Thanks to Dr. Judy Stone for tweeting the link to this article in The Daily Beast: Thank You, Croatia: All Hail Mandatory Vaccinations. Excerpt, and then a comment:
This week, Croatia moved far ahead of the United States and countless Western European countries in the realm of public health. They weighed the evidence for and against mandatory vaccination of children, summarizing the problem as follows: “The child's right to health is more than the rights of parents to the (wrong) choice.”
(Attention non-Croatians: The above summary comes courtesy of Google Translation, which renders the text intelligible if a little stiff, as if an old-school 007 bad-guy were speaking).
And with this insight they decreed that childhood vaccination—for measles and hepatitis and pertussis and diphtheria and all the rest—will be mandatory throughout the country. No more guff from anti-vaccine parents allowed.
Yes, Croatia, home region of Josip Tito and a part of Tito’s Yugoslavia till 1991, the place that also spawned actor Eric Bana and coach Nick Saban, a country ranked 84th in the world with an annual GDP of about $78 billion and a population of 4.5 million, a country that just joined the European Union last year—that Croatia—is now setting the global example for intelligent, evidence-based public health.
This raises an issue that's vexed me ever since I was a school trustee over 30 years ago. Parents tend to think of school as a convenient babysitting service with training for some future job. That is, they think of school as a service for themselves, not for their kids.
As a one-term wonder trustee, I had a different take: Parents produce citizens, and it is in the state's interest, not the parents', to educate those new citizens. After all, the kids will be running the state before we know it.
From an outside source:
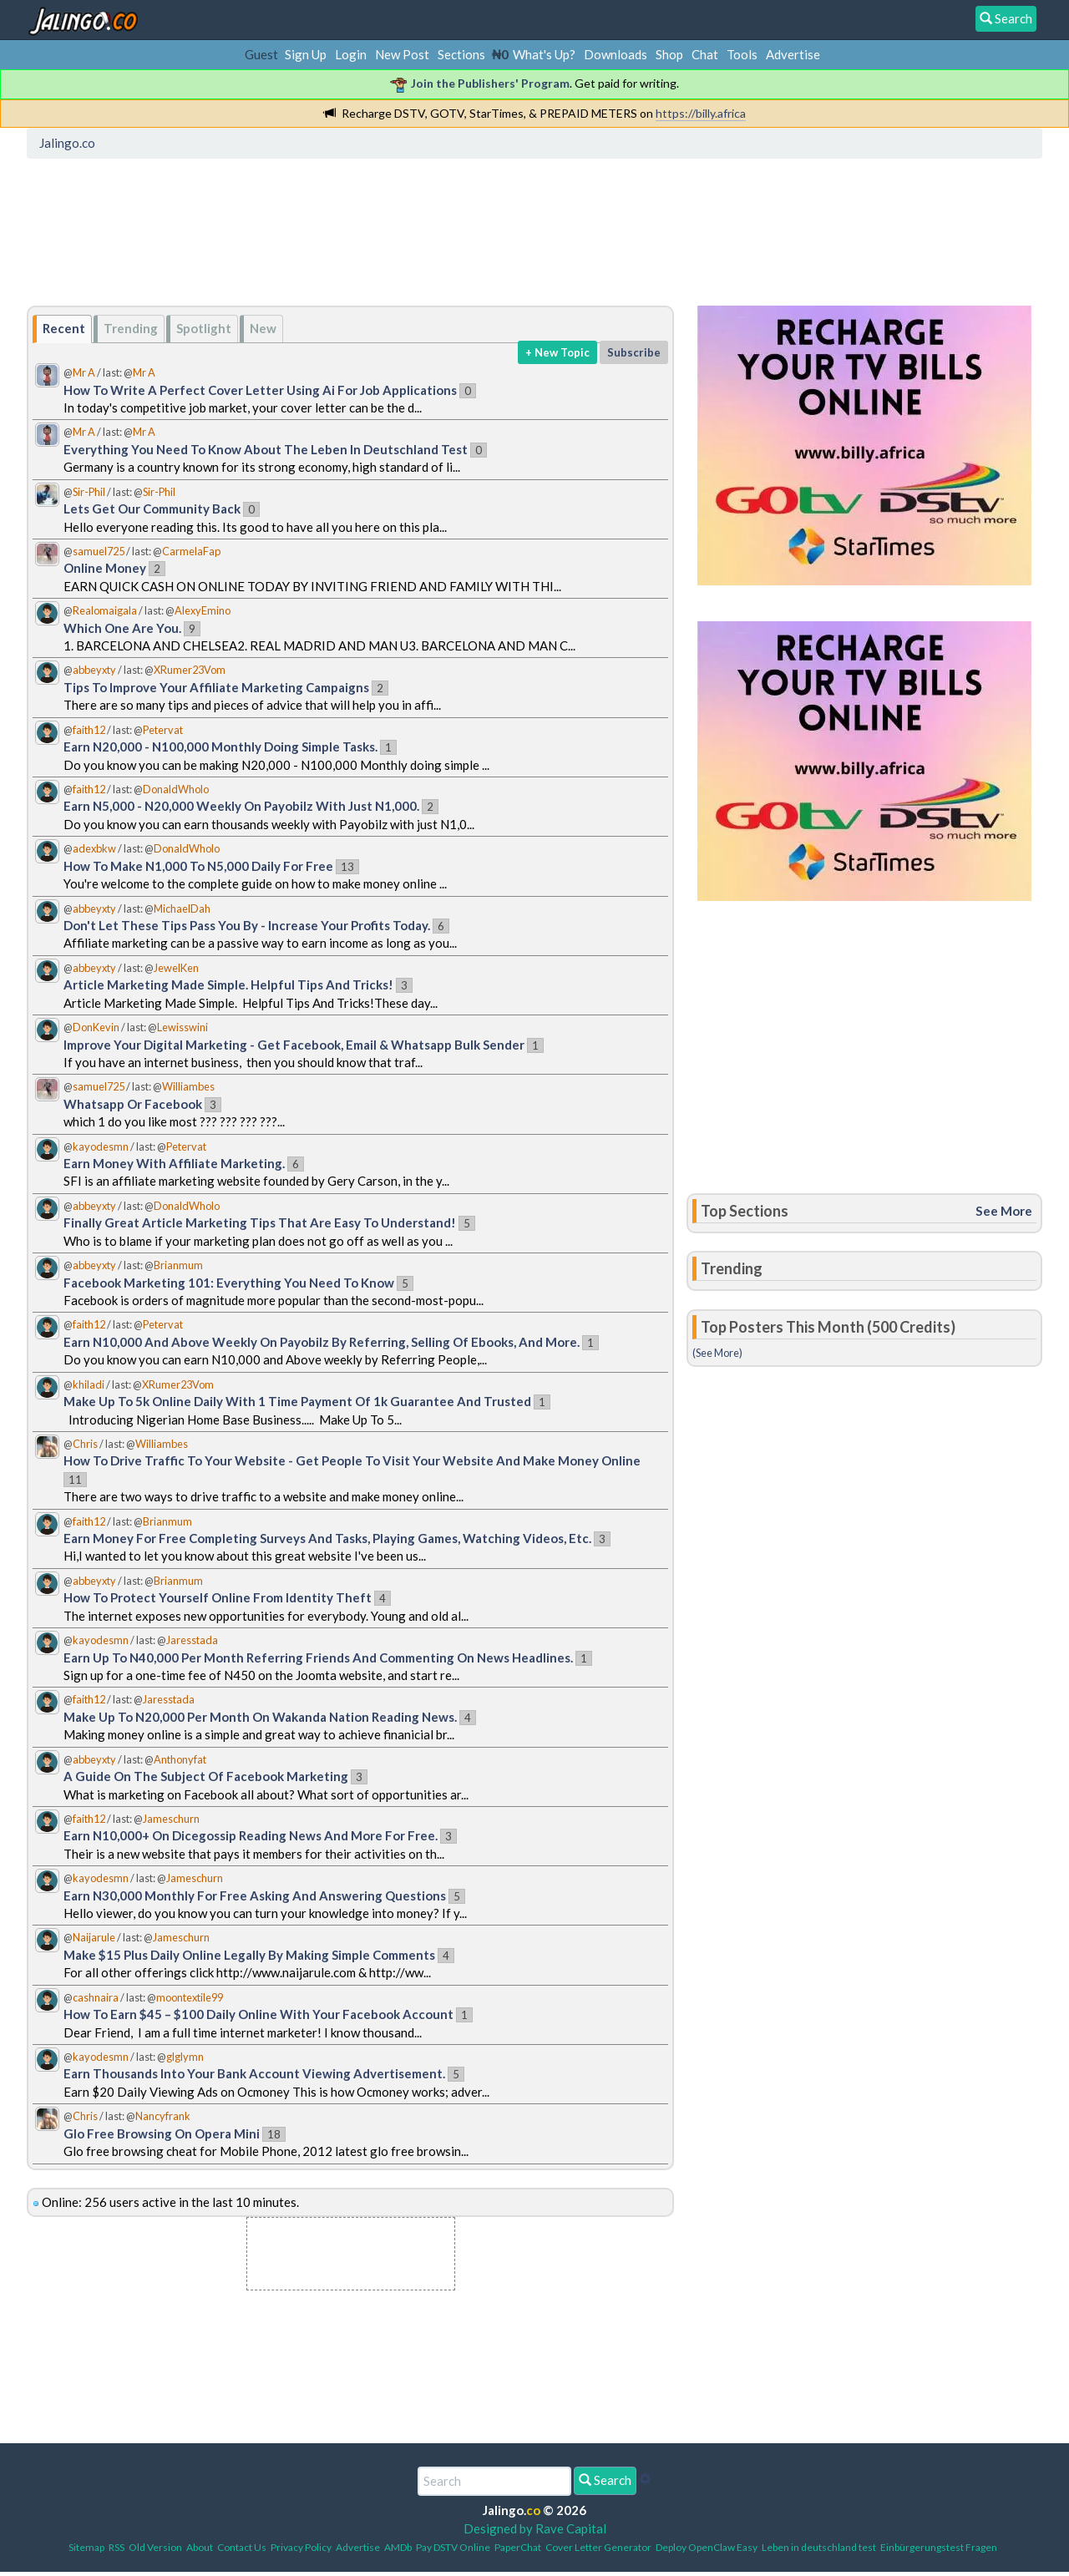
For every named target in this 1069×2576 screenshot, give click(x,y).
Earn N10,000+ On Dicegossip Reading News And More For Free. (250, 1835)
They are the future proprietors of a democracy that will be no better than they are. So they'd damn well better know how to do it right or our own retirements will be deeply unpleasant and needlessly short.
No, I didn't say so to the parents and voters of North Vancouver. I'm not entirely dim.
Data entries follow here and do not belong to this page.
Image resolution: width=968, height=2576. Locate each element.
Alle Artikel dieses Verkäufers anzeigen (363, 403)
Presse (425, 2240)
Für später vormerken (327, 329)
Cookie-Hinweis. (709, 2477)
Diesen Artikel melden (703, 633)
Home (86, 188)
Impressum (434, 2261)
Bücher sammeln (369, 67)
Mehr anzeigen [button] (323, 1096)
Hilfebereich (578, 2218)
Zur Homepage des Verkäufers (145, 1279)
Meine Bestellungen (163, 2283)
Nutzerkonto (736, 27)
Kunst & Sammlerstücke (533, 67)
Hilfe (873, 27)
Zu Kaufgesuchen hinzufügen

But the same principle applies in public health as in public education. Every citizen and resident has a right to good health care, regardless of the opinions of their neighbours and the people they happen to live with. And this is not mere altruism; a healthy fellow-citizen is going to help take care of us, and is less likely to transmit some stupid preventable disease to us or our children.
No doubt parents have ancient rights to fill their kids' heads with fantasies, whether about the Poky Little Puppy or Cinderella or a divine being who creates galaxies like dandruff but obsesses about people's sex lives.
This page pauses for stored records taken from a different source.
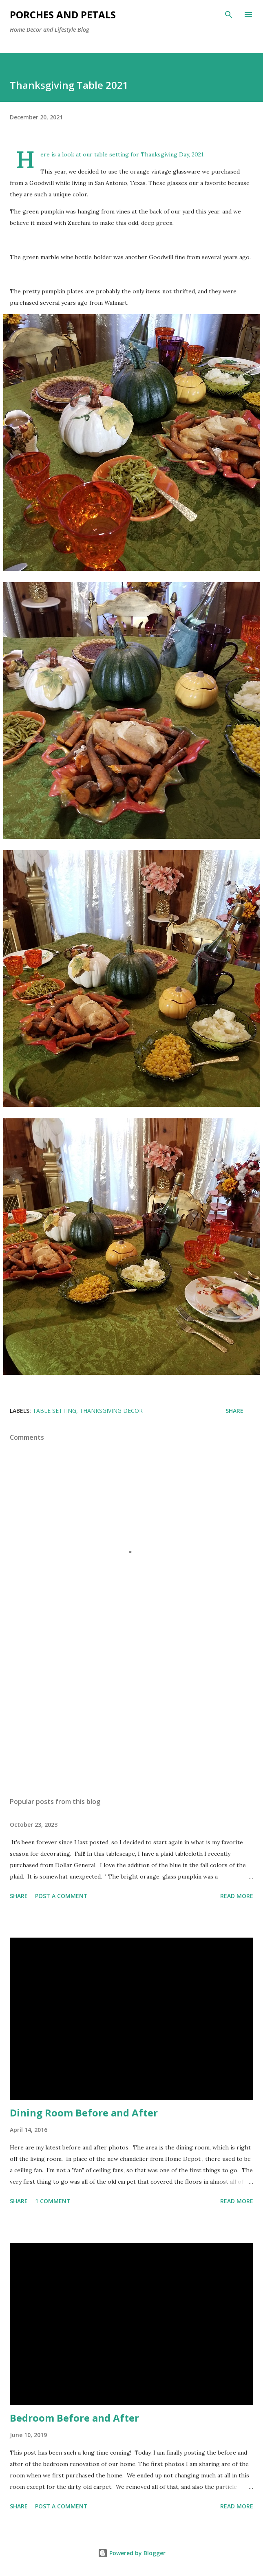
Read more (236, 1896)
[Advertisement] (131, 1714)
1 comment (53, 2201)
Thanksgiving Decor (111, 1410)
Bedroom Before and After (74, 2417)
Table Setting (54, 1410)
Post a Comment (61, 1896)
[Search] (229, 15)
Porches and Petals (63, 14)
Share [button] (234, 1410)
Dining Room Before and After (84, 2112)
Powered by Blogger (132, 2553)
(OK, I admit I do sometimes worry about bacteria swapping illicit genes and viruses putting their hooks into membranes where they don't belong. But I don't obsess about it, and I don't do anything about it except wash my hands and blog. And get my flu shots.)
Still, the kids receiving the fantasies should at least have bodies as healthy as we can make them, if only so the kids will grow up and pass along the same fantasies to the next generation.
I've seen some dramatic changes in 73 years (I'm still getting over the fall of the Berlin Wall). But I don't expect to see any government tell its citizen-parents that their kids are citizens too, with rights whether the parents like it or not.